Frage von GeneralCroatia, 17

Wie würdet ihr die Lehren des Machiavelli mit jenen von Nietzsche vergleichen?

Anscheinend soll Friedrich Nietzsche ein Bewunderer Niccolò machiavellis gewssn sein. Welchen Einfluss hatte Machiavelli auf die Schriften von Nietzsche?

Vielen Dank Der General

Antwort
von berkersheim, 6

„Gerade zu Beginn der Neuzeit ist Machiavelli einer der ersten, der begreift, dass die Todesstunde für ein transzendentes Weltverständnis zur Legitimierung des Machtanspruchs (Macht durch Gott gegeben) bereits geschlagen hat. (Bei Nietzsche: Gott ist tot) In einer solchen Welt muss sich Macht behaupten und zwar ohne Hilfe durch eine höhere Gewalt und gegen die stets volatilen Einzelinteressen der Beteiligten. Der Fürst ist nun der Vielzahl an Perspektiven ausgesetzt und muss den Blicken des Publikums standhalten. Für diese Zwecke muss sich der Herrscher der Ästhetik der Macht bedienen. Der damit inszenierte Schein wird zur Grundlage jeder realistischen Politik.

Friedrich Nietzsche greift gute 350 Jahre später einige Aspekte des Florentiners auf und entwickelt sie in seiner Theorie vom Übermenschen weiter. Freilich: ihm geht es weniger um das Wissen um die Macht als vielmehr um den oft zitierten Willen zur Macht, der gewissermaßen als tief greifender Instinkt dem Menschen inne wohnt.“

Aus www.robert-bauer.eu/machiavelli.php (Text in Klammern von mir)

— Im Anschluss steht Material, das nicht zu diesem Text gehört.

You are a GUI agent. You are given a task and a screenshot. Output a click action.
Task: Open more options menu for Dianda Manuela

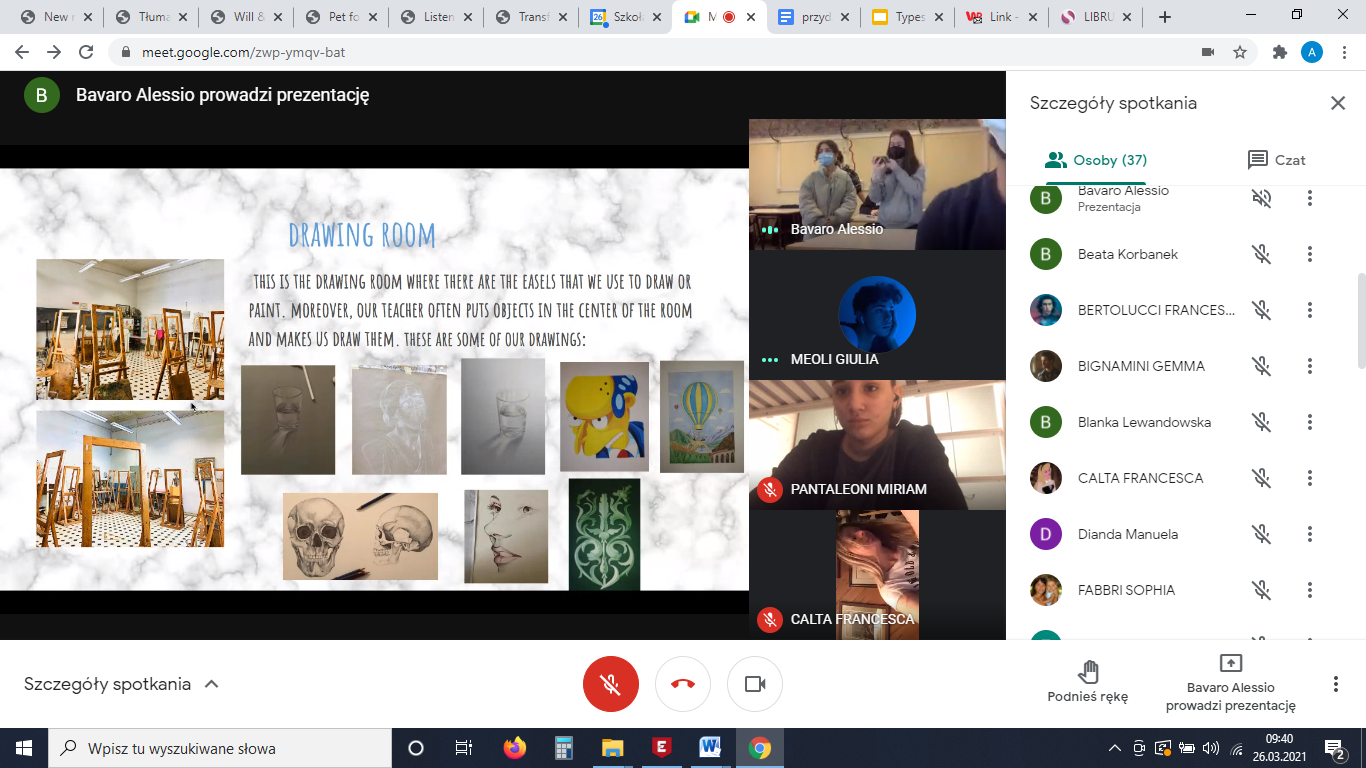click(x=1309, y=534)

Ein Satz aus „Der Fürst“ – zitiert in Wikipedia „Machiavelli“ sticht ins Auge, in dem Machiavelli unbedingt einzuhaltende Regeln eines erfolgreichen Fürsten notiert:

„Du sollst dich nicht an den Gütern deiner Untertanen gütlich tun; du sollst dich nicht an ihren Frauen vergreifen; du sollst nicht einfach aus Spaß töten.“

Drehen wir die Empfehlung mal um als Beschreibung der Verhältnisse seiner Zeit, z.B. eines Zeitgenossen Cesare Borgia: Sie haben sich an den Gütern der Untertanen vergriffen, sich über deren Frauen und Töchter hergemacht und teils einfach aus Spaß getötet. Wer „Der Fürst“ liest sollte also immer vor Augen haben, in welchen Verhältnissen das geschrieben wurde und dass Machiavelli nahe genug an den Mächtigen seiner Zeit war, das alles aus nächster Nähe zu beobachten.

Für Nietzsche ist Machiavellis unverstellter Blick lehrreich, dass Macht immer von Menschen gewollt ist und nicht einfach so aus dem Nichts kommt. Anders als die Kirchen verkünden, kommt sie auch nicht aus dem Himmel, dafür ist sie viel zu schmutzig. Wer Welt verändern will, muss sich auf das Spiel der Macht einlassen und Machiavellis Forderung an einen „guten Fürsten“ ist schon „hohe Moral“, die nicht mal ein Herr Goethe in Weimar eingehalten hat, wenn er mit seinem Grafen hinter den Bauernmädchen her war.